Sadopopulismo: de Putin a Bolsonaro

Este ensaio é uma tentativa de aplacar a perplexidade diante do que estamos experimentando. Meu horizonte mais ambicioso é, tanto quanto possível, compreender o que nos trouxe até aqui, com vistas a orientar ações políticas consequentes, capazes de nos tirar do atoleiro em que nos encontramos. (..) Não falta quem agora sonhe com a volta à pasmaceira experimentada pelos progressistas no período petista. Não é meu caso. A travessia que nos cabe é perigosa e exigente, mas também instigante e ao menos potencialmente interessante. É, de qualquer maneira, em horas como esta que a vida intelectual tem que dizer a que veio.” Para o historiador norte-americano Timothy Snyder, surge no mundo uma nova forma de fazer política, o sadopopulismo. Funciona assim: em vez de tentar solucionar problemas, o governante deliberadamente fomenta crises que geram dor, ansiedade e medo (daí a referência ao sadismo); criados esses sentimentos, ele os toma como recursos a serem explorados, procurando incansavelmente incentivar seus apoiadores a descarregar suas angústias em outras parcelas da população ou em estrangeiros.
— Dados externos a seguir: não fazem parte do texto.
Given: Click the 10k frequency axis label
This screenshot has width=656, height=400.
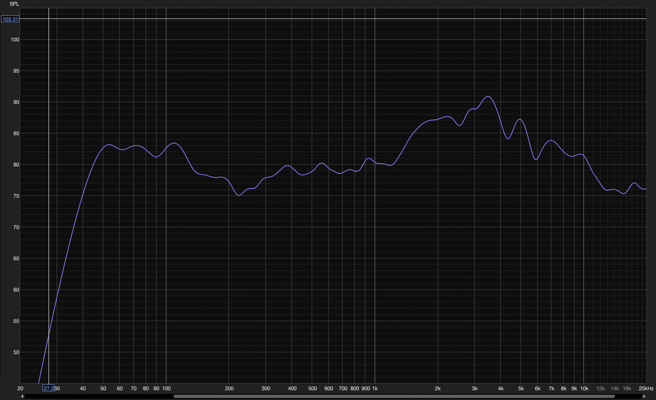Looking at the screenshot, I should point(584,388).
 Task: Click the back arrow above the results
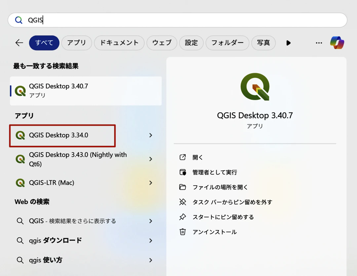coord(19,43)
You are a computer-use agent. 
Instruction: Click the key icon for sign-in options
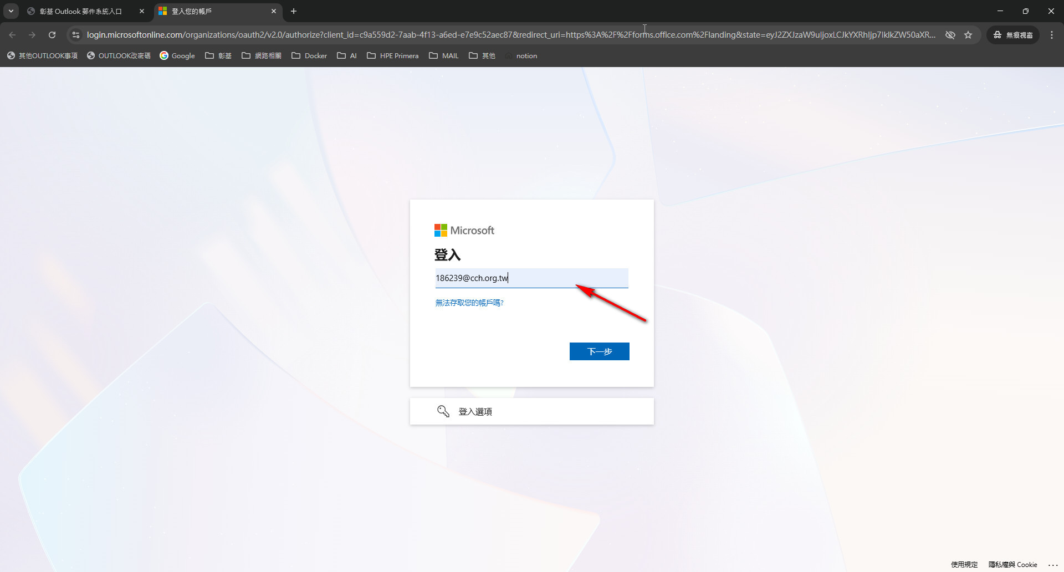[x=443, y=411]
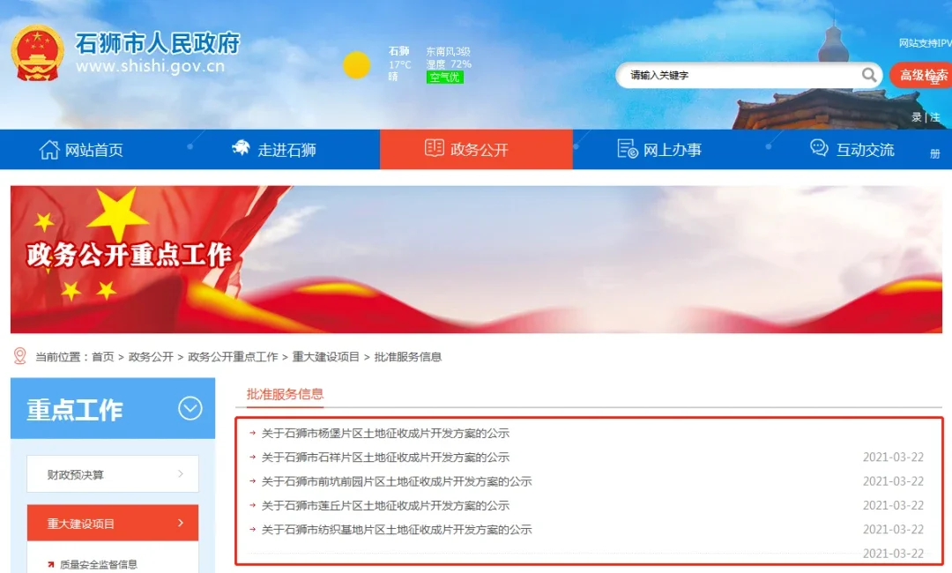Click the 政务公开重点工作 breadcrumb link
Screen dimensions: 952x573
point(233,357)
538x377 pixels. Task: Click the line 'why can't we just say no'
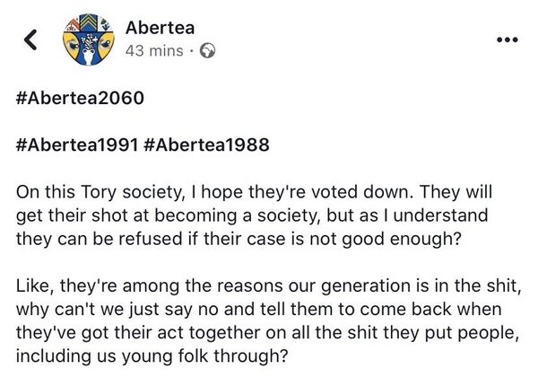coord(260,309)
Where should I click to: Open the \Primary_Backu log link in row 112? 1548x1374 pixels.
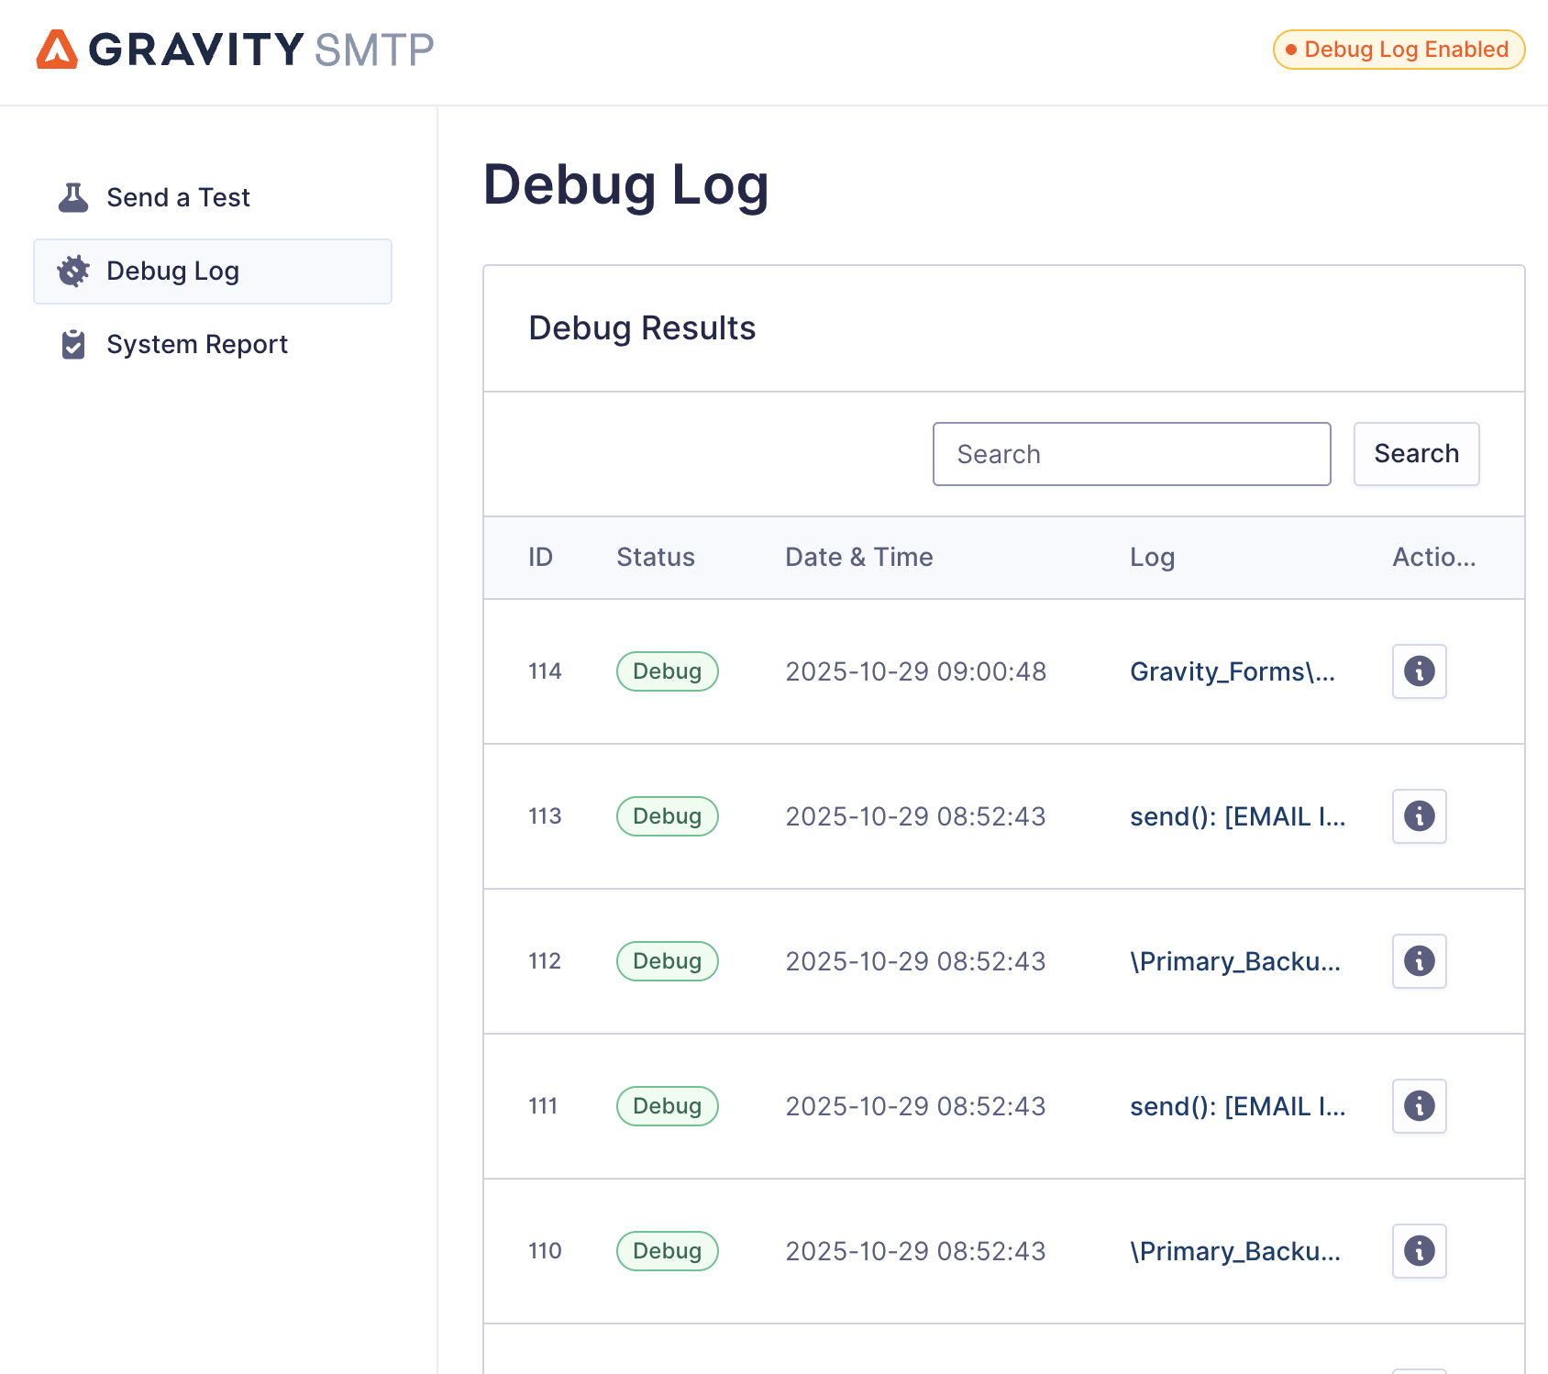pyautogui.click(x=1234, y=961)
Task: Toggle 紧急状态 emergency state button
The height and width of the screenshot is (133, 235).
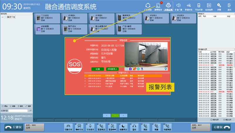Action: coord(102,127)
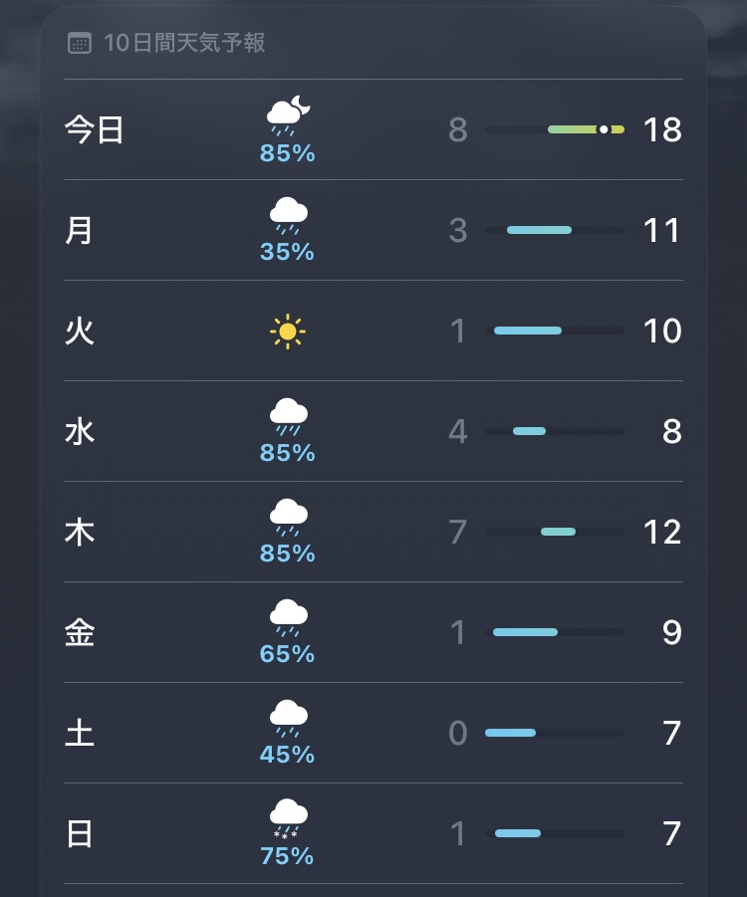Click the rain cloud icon for 土

(x=288, y=718)
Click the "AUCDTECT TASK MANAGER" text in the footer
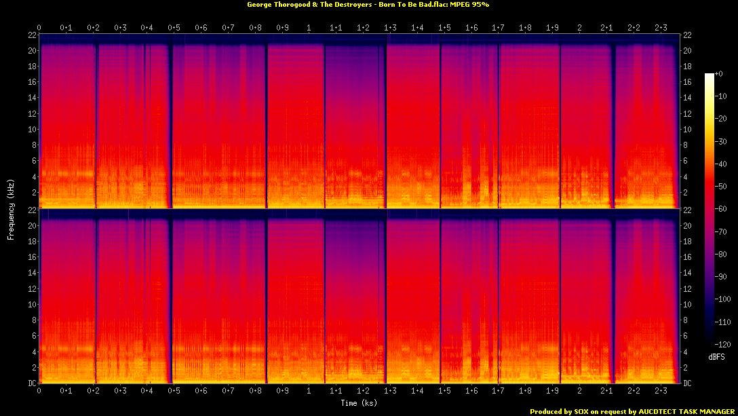This screenshot has height=416, width=738. (682, 411)
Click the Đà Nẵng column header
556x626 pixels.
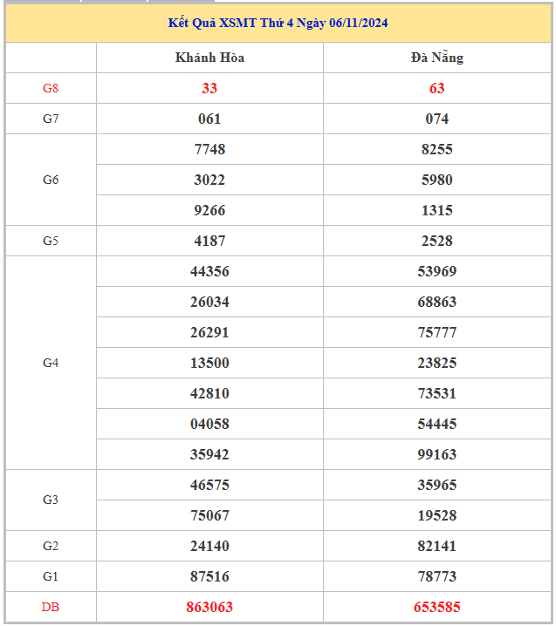[436, 58]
No fundo, o sadopopulista martela uma única e mesma mensagem a seus eleitores: ‘A vida é crise, um vale de lágrimas, e nada posso fazer para mudar isso. Mas resta o consolo de saber que outras pessoas sofrem mais do que vocês. Melhor ainda: eu os autorizo a fazê-las sofrer, a agredi-las, a odiá-las’. Neste livro, Fábio Lopes da Silva retraça as origens do sadopopulismo e sua chegada ao Brasil, via Jair Bolsonaro. O autor mostra ainda os limites atuais do progressismo brasileiro em sua oposição ao sadopopulismo. Por fim, especula sobre o futuro do governo Bolsonaro e o que os progressistas podem fazer a respeito. Fábio Lopes da Silva é doutor em Linguística pela Unicamp e, desde 1994, professor da Universidade Federal de Santa Catarina. Nos últimos anos, tem visitado regularmente a Universidade de Yale (EUA), onde trabalha em colaboração com o historiador americano Timothy Snyder. É autor dos livros O direito à fala (Insular, 2001) e A linguística que nos faz falhar (Parábola, 2009), além de um grande número de ensaios publicados em revistas científicas e suplementos culturais. Já foi diretor da Editora da UFSC e é roteirista de televisão, com mais de 120 episódios produzidos para programas como Brasil Visto de Cima e Mundo Museu.